··· Material for this exercise ···

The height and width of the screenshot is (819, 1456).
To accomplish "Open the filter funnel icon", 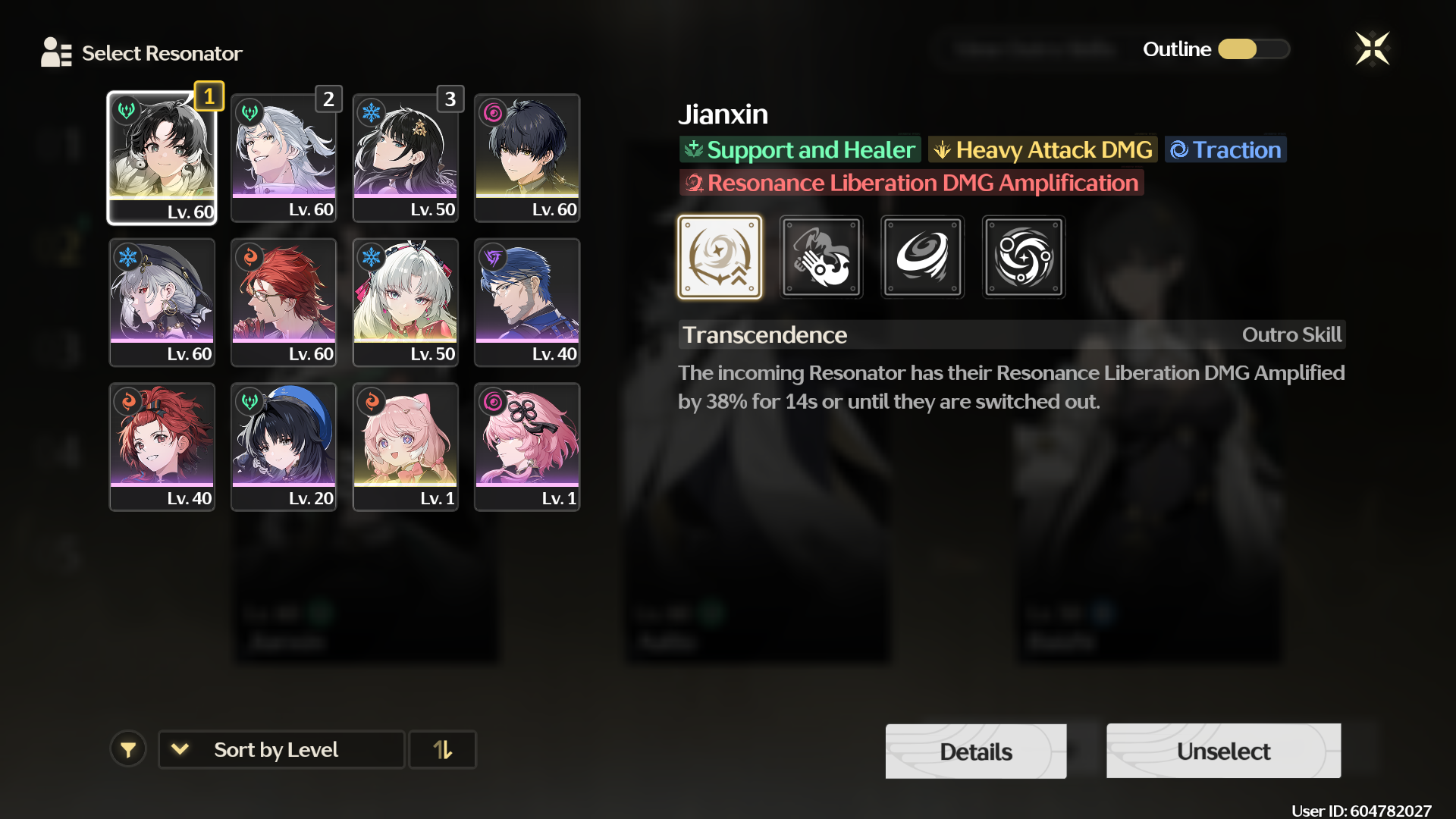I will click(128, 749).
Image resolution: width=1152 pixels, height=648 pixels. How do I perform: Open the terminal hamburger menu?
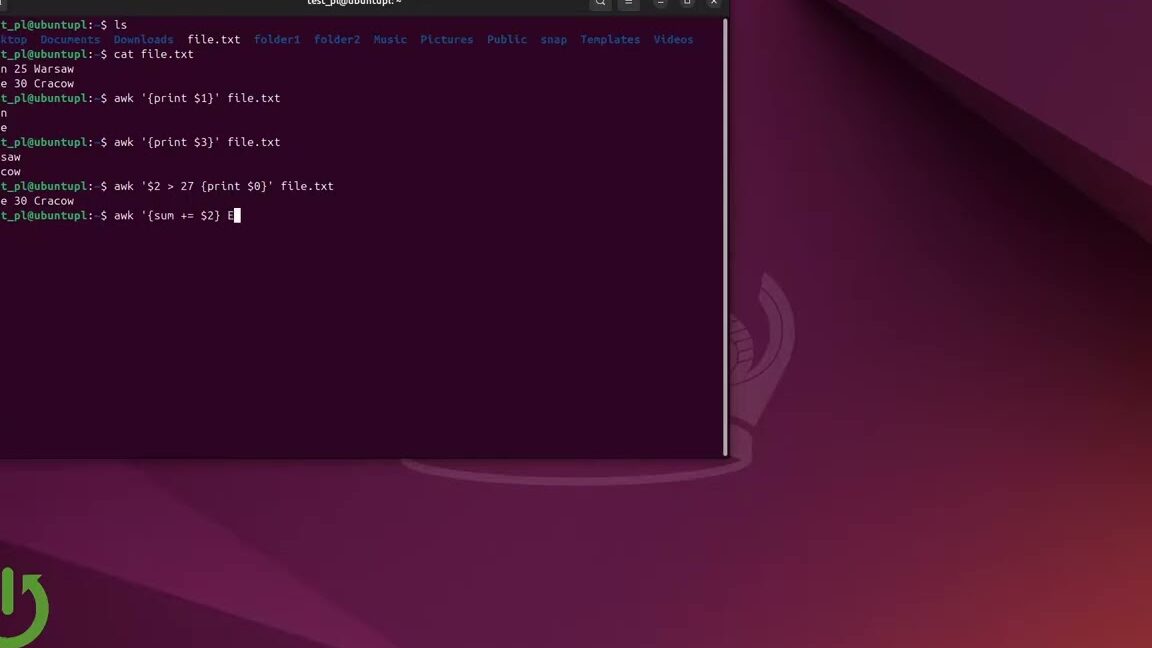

···
··· Material for this exercise ···

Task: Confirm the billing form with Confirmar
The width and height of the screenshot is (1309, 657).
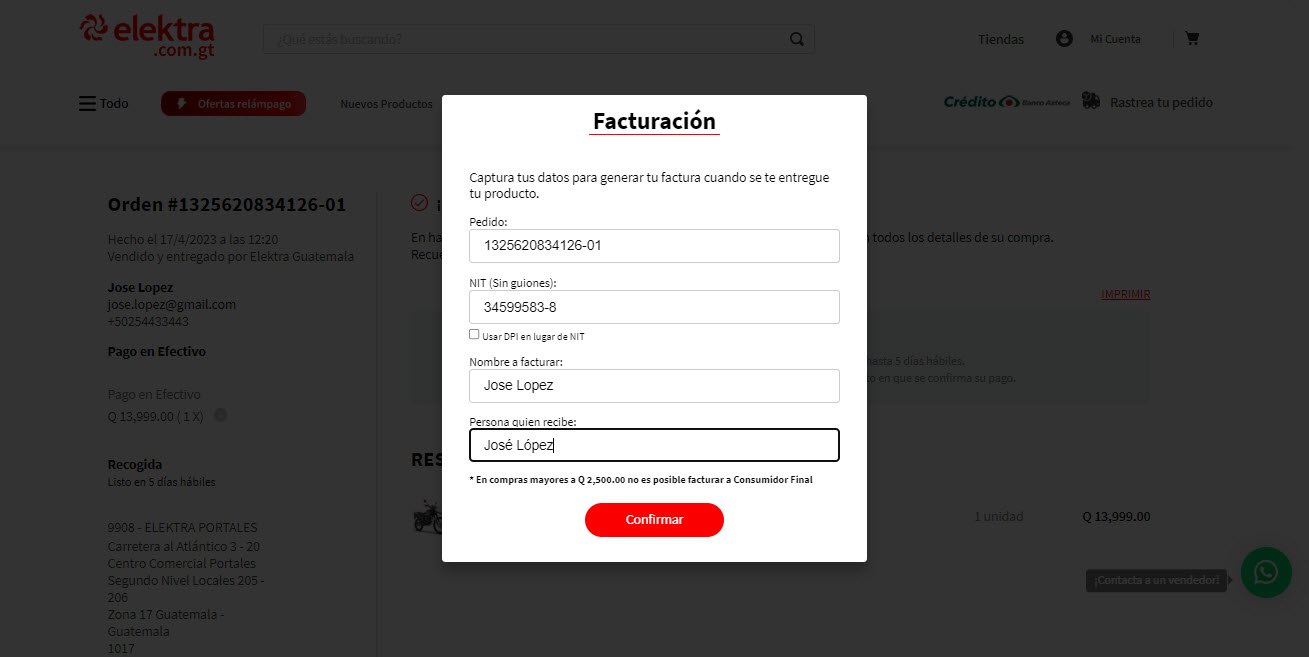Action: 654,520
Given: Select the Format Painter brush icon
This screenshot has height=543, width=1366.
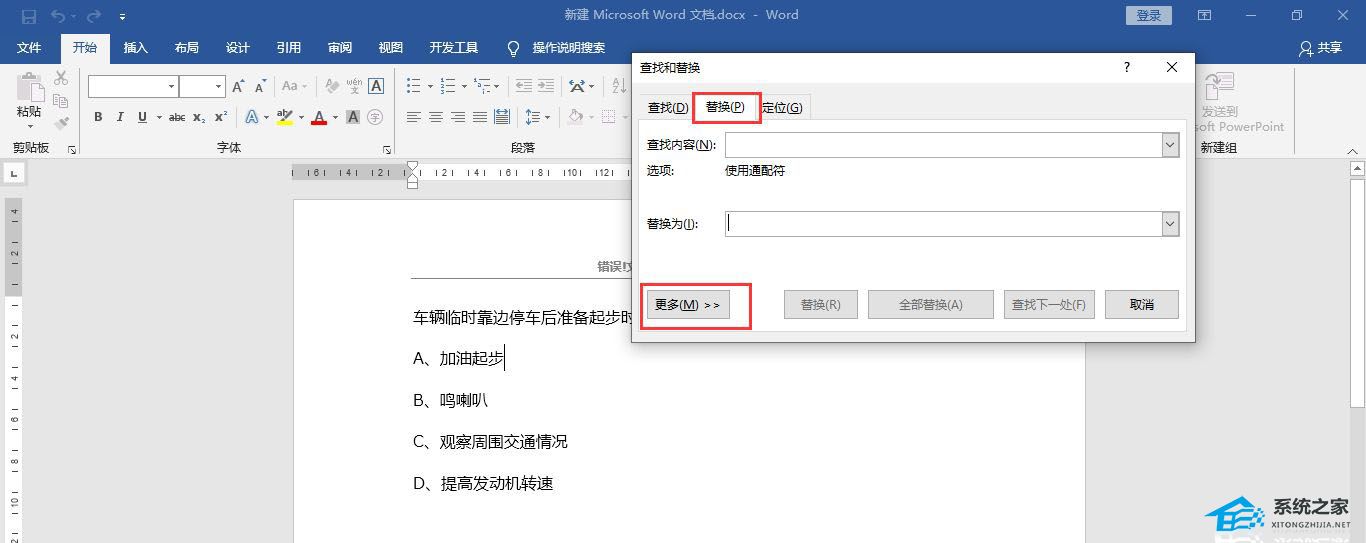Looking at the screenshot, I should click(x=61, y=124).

···
··· Material for this exercise ···

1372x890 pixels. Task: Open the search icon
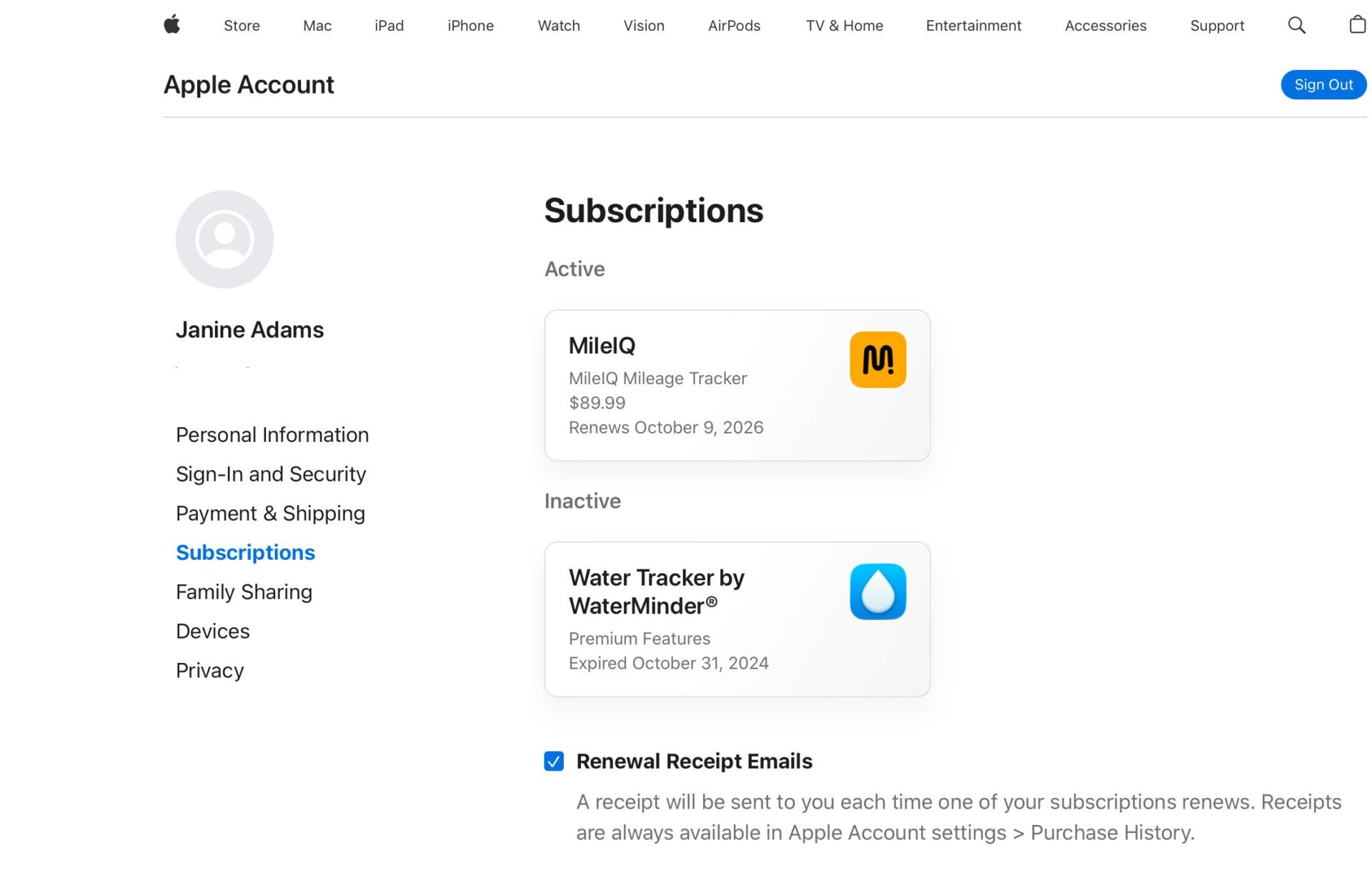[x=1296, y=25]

···

### Exercise details
Return, word for word, each row above that contains the string "width".

### Task solution
The height and width of the screenshot is (819, 1456).
Image resolution: width=1152 pixels, height=648 pixels. How do I perform: Open the terminal hamburger menu?
The width and height of the screenshot is (1309, 657).
This screenshot has height=543, width=1366.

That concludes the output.